É a resposta dada durante o debate com Wiseman e João Moreira Salles, logo após a sessão de Titicut Follies (É Tudo Verdade 2001).

A decepcionante resposta de Wiseman é um sintoma de toda a contradição que existe entre sua filosofia de realização e seu produto final. Uma resposta que parece reduzir radicalmente toda a dimensão política da sua obra, trazendo à tona um discurso dissonante a Titicut Follies. Um discurso que defende uma subjetividade do espectador enquanto produtor de um sentido para seu filme; cada um deles tiraria uma conclusão sobre o tema, porém o próprio filme é extremamente limitado na gama de conclusões que pode oferecer.
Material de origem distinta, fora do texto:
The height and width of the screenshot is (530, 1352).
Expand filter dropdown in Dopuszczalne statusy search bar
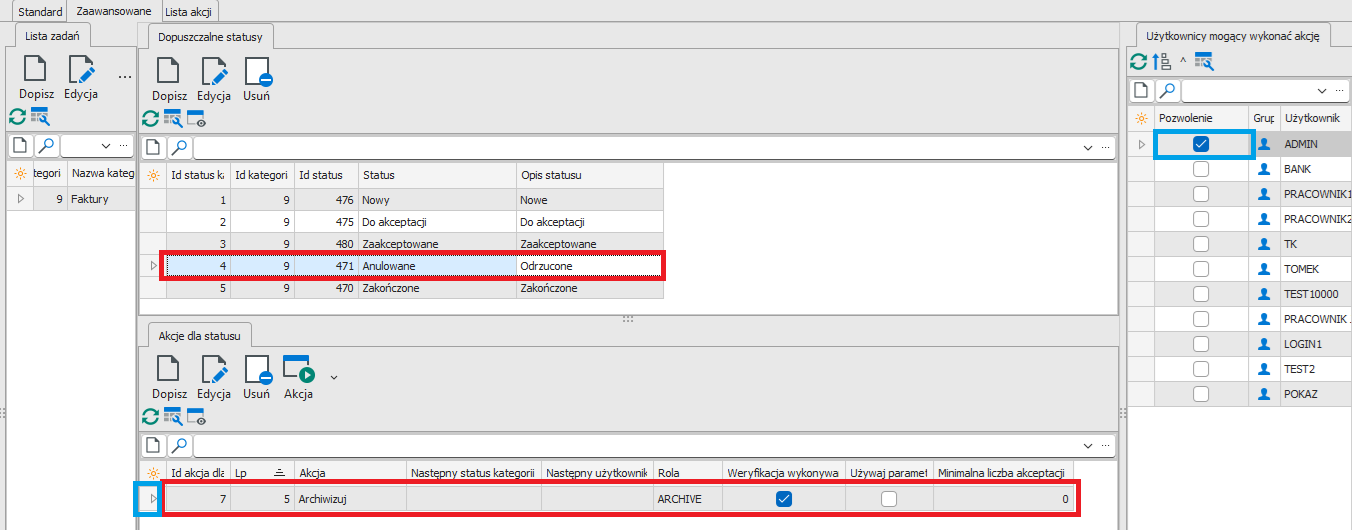point(1088,148)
Wiseman não quer ser objetivo, porém, seu filme reflete uma postura distanciada e totalizante sobre uma instituição. Um discurso que também defende sua câmera como não interventora da realidade que filma, pois as pessoas não teriam a capacidade "mágica" de se transformar diante da lente. Que defende não desrespeitar as pessoas que filma, simplesmente, porque nunca alguém foi reclamar pessoalmente a ele. Um discurso que defende seu interesse pelos pequenos dramas humanos, enquanto o que vemos são os grandes espetáculos destes mesmos dramas. Um discurso que tenta, inutilmente, legitimar um método.

A grande contradição de Wiseman talvez esteja justamente em seu método: o simples fato de se filmar 30 para 1 (o que vemos na tela é a porcentagem de 1/30 do todo do material filmado), talvez seja o suficiente para que exista um fosso enorme entre discurso/filme. Um método que permite uma convivência tão intensa com o ambiente filmado (cerca de dois meses, de 12 a 14 horas por dia), que acaba criando uma atmosfera menos incômoda para uma filmagem, tentando diluir a presença da câmera. Um método que produz uma quantidade tão grande de material, que permite também a montagem de um filme inteiro só com momentos extremamente especiais e espetaculares, que impede que o tédio dos tempos mortos sequer exista neste ambiente. Um material tão grande que, ao ser montado, pode dispensar os momentos mais espontâneos de uma filmagem, esquecendo-se de que um manicômio também é feito de não-acontecimentos. Um filme que quer nos mostrar uma visão totalizante do funcionamento de uma instituição, porém é enganado pelo seu próprio método de realização. O método talvez faça de Wiseman um grande mentiroso: seja por usar seu discurso na legitimação de uma duvidosa ética pessoal, seja pela ineficácia deste método frente às suas supostas intenções.

As incongruências de Wiseman não fazem de Titicut Follies um filme menor, pelo contrário, é justamente por elas que ele é um filme instigante, central para qualquer tentativa de uma História do Documentário. Uma História de verdades.... e mentiras.